Ain’t that the truth.
Actually, I like embarking on large projects for personal projects, because I see it as an opportunity to learn more about available tools past just programming languages. The programming language you select is often inconsequential compared to having the right tool chain to go with it.
I admire people like Michael Feathers and John Robbins who enjoy digging into large legacy projects, but that’s not how I prefer to earn a living.
Big programs are interesting. Programmers learn to to think about programs in terms of small quantities (lines of code, classes, etc). This comes from Universities where too much emphasis is put in computer science (syntax and algorithmic view).
Big system are complex beasts, you can’t use the programmer view. You need to identity structures in terms of cohesion, coupling, contracts, components, etc. You need to see beyond code. Wish Universities understands this.
Omar,
I took a second year course in SE last year that, amongst other things, covered cohesion, coupling, components etc.
It was quite interesting.
“UNIX is lots of little programs connected by shell scripts, Java is big programs connected by XML” – Stuart Sierra
Big programs, poorly architected are a nightmare. But big programs, well architected are a pleasure. And when you find–or design–the latter, more often than not, you’ll find a big program that is really a federation of many small programs (or services), each of which does something very specific and very well.

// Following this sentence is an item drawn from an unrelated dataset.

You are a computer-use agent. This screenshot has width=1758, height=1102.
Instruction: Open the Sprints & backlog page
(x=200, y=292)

In APL, even programs that do many things do not have to be big. APL programs are as big as the problem they are solving, i.e. they have a length of 1 problem.
TO paraphrase another Randy, “Big programs have no reason to live.”

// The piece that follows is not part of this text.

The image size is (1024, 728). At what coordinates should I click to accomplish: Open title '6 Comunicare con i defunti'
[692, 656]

kx.com’s products are a counter-example.
tiny, tiny programs.
big, big data (multi-gigabyte to terabyte)
They mostly deal with the needs of wall street, and they have people buying their software at with a cost of several cents for each byte of code, because those bytes are so well chosen.
So, with example in mind, I think the reason we do not use small programs might be because we do not want to pay for them.
Writing a good small program is harder than writing a good big program. But sometimes it’s worthwhile: By reducing how much code needs to be executed, the code runs faster. It’s not just that fewer instructions need to be executed, but code that fits in a cpu cache can have an order of magnitude speed advantage over code which does not fit.
This ideal especially for working with big systems. If i design a software system i would prefer the classes to be small especially if you think about maintenance. With maintenance you also have to think of the fact that not everyone writes good code. A bad programmer writing bad code over a long class would be totally difficult to work with if you are in a team environment. Another point is that im my opinion i think a properly designed software system does without the big classes isn’t this one of the goals of object oriented design? Functionality is separated and put in appropriate classes which model real world entities?